The 3 arrondissements of the Haute-Corse department are:

1. Arrondissement of Bastia, (prefecture of the Haute-Corse department: Bastia) with 27 communes. The population of the arrondissement was 93,200 in 2021.
2. Arrondissement of Calvi, (subprefecture: Calvi) with 51 communes. The population of the arrondissement was 31,219 in 2021.
3. Arrondissement of Corte, (subprefecture: Corte) with 158 communes. The population of the arrondissement was 60,236 in 2021.

==History==

In 1800 the arrondissements of Bastia, Calvi and Corte were established as part of the department Golo. Between 1811 and 1976 these arrondissements were part of the department Corse.
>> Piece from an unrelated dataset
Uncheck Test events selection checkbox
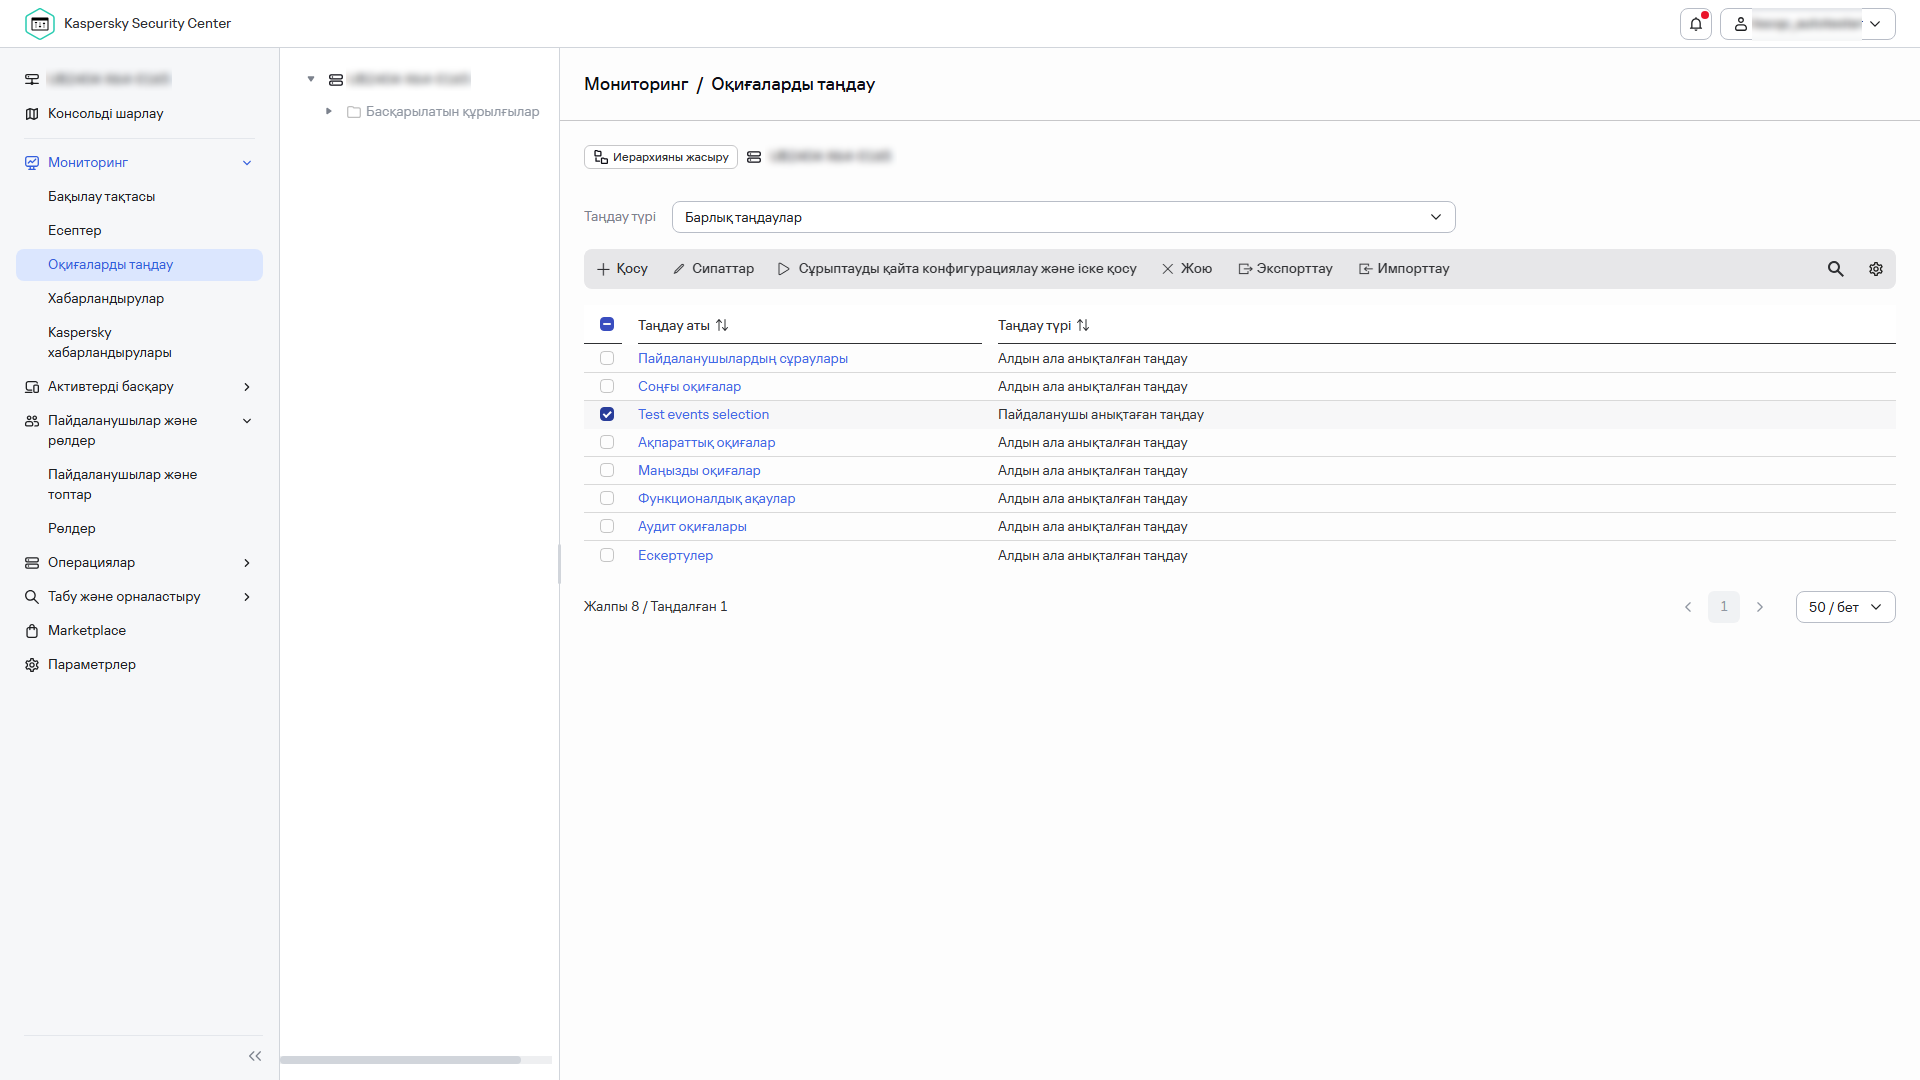The width and height of the screenshot is (1920, 1080). click(607, 414)
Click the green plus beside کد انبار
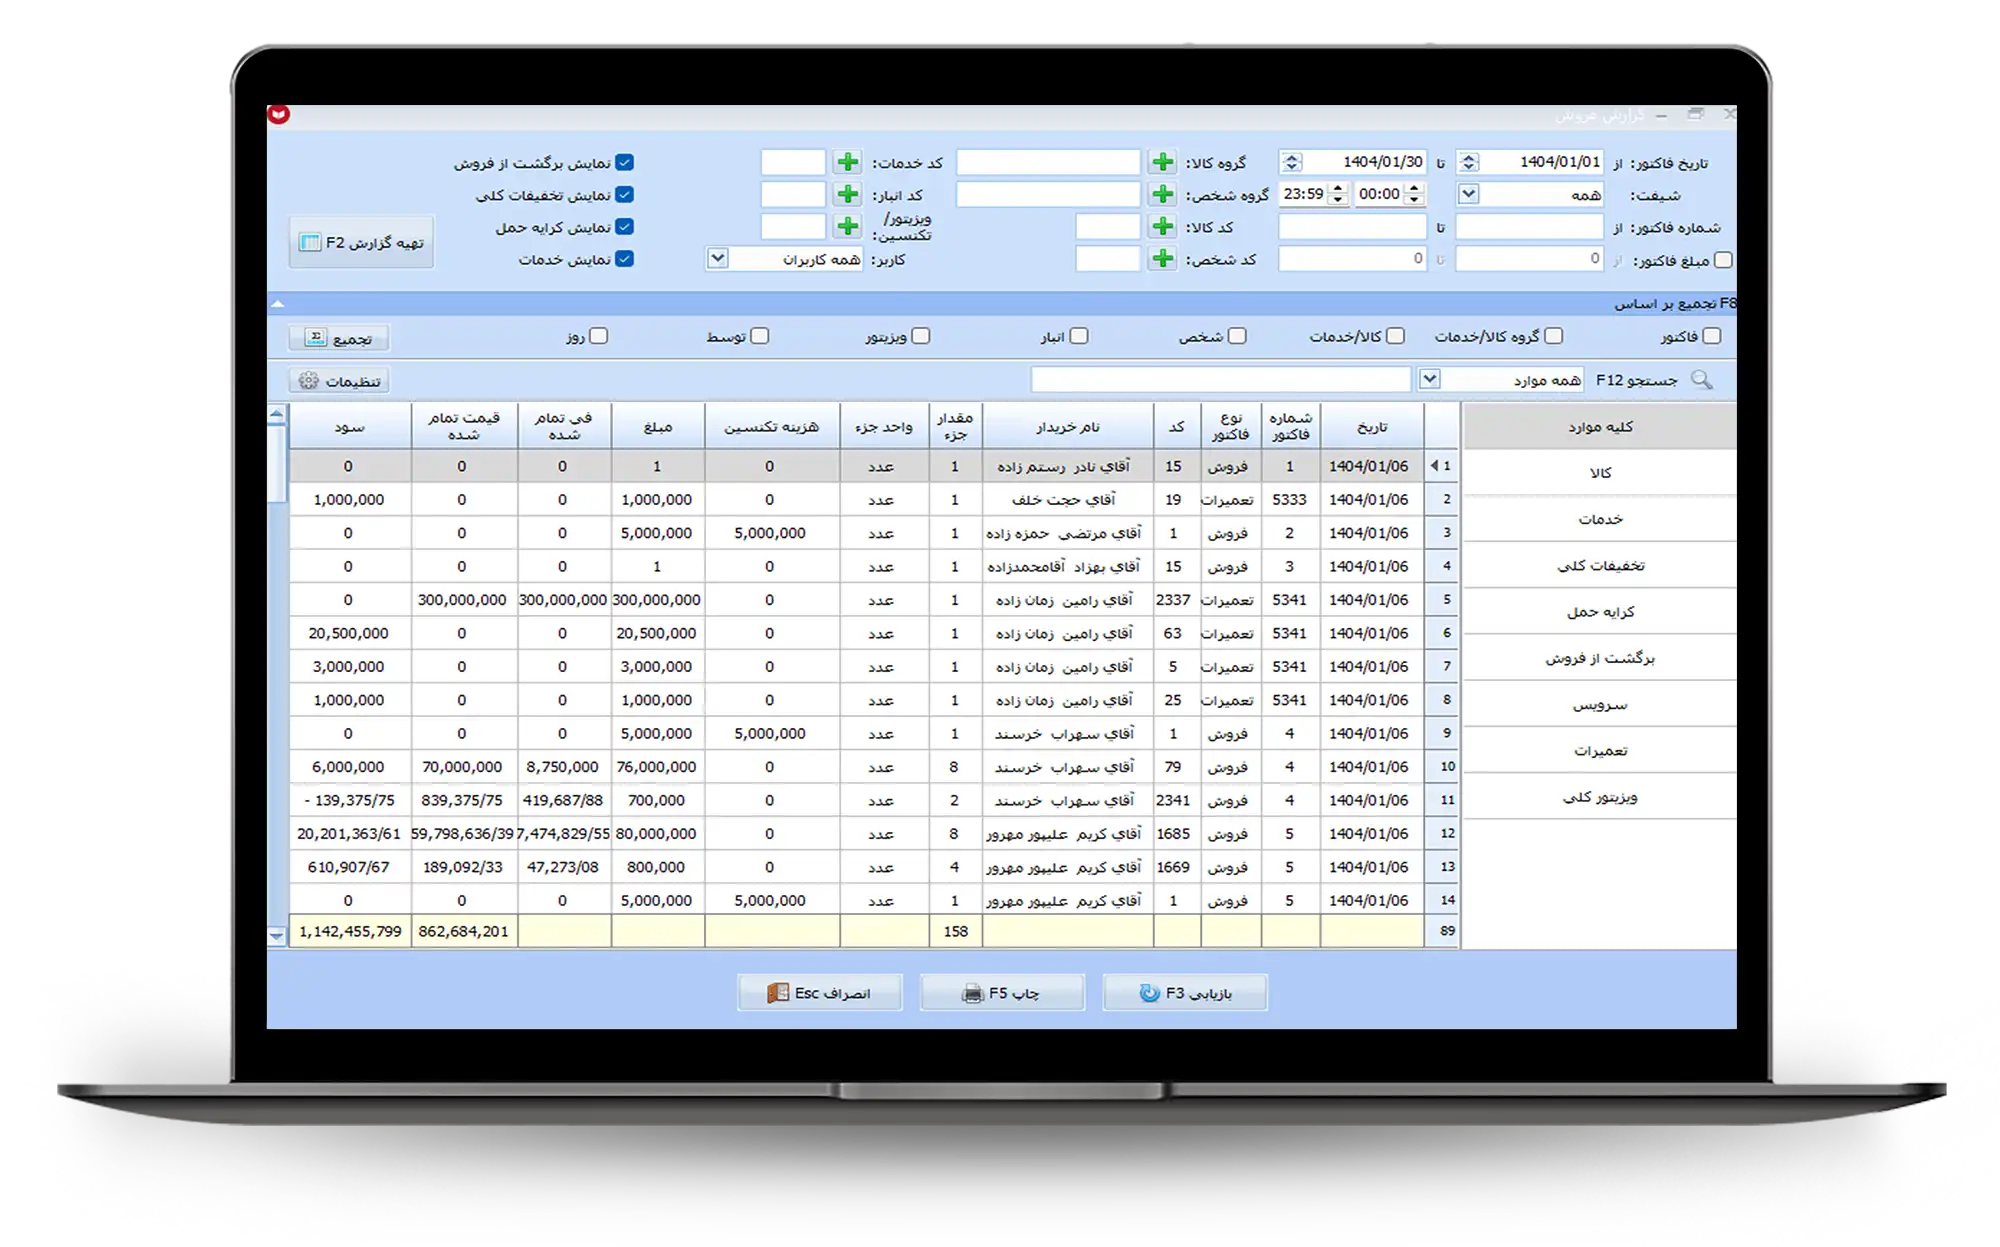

The arrondissement of Calvi was disbanded in 1926, and restored in 1943. Since 1976 Bastia, Calvi and Corte have been arrondissements of the department Haute-Corse.

On 1 January 2010, the four cantons of Alto-di-Casaconi, Fiumalto-d'Ampugnani, Campoloro-di-Moriani and Vescovato that previously belonged to the arrondissement of Bastia were added to the arrondissement of Corte, and the two cantons of Le Haut-Nebbio and La Conca-d'Oro to the arrondissement of Calvi.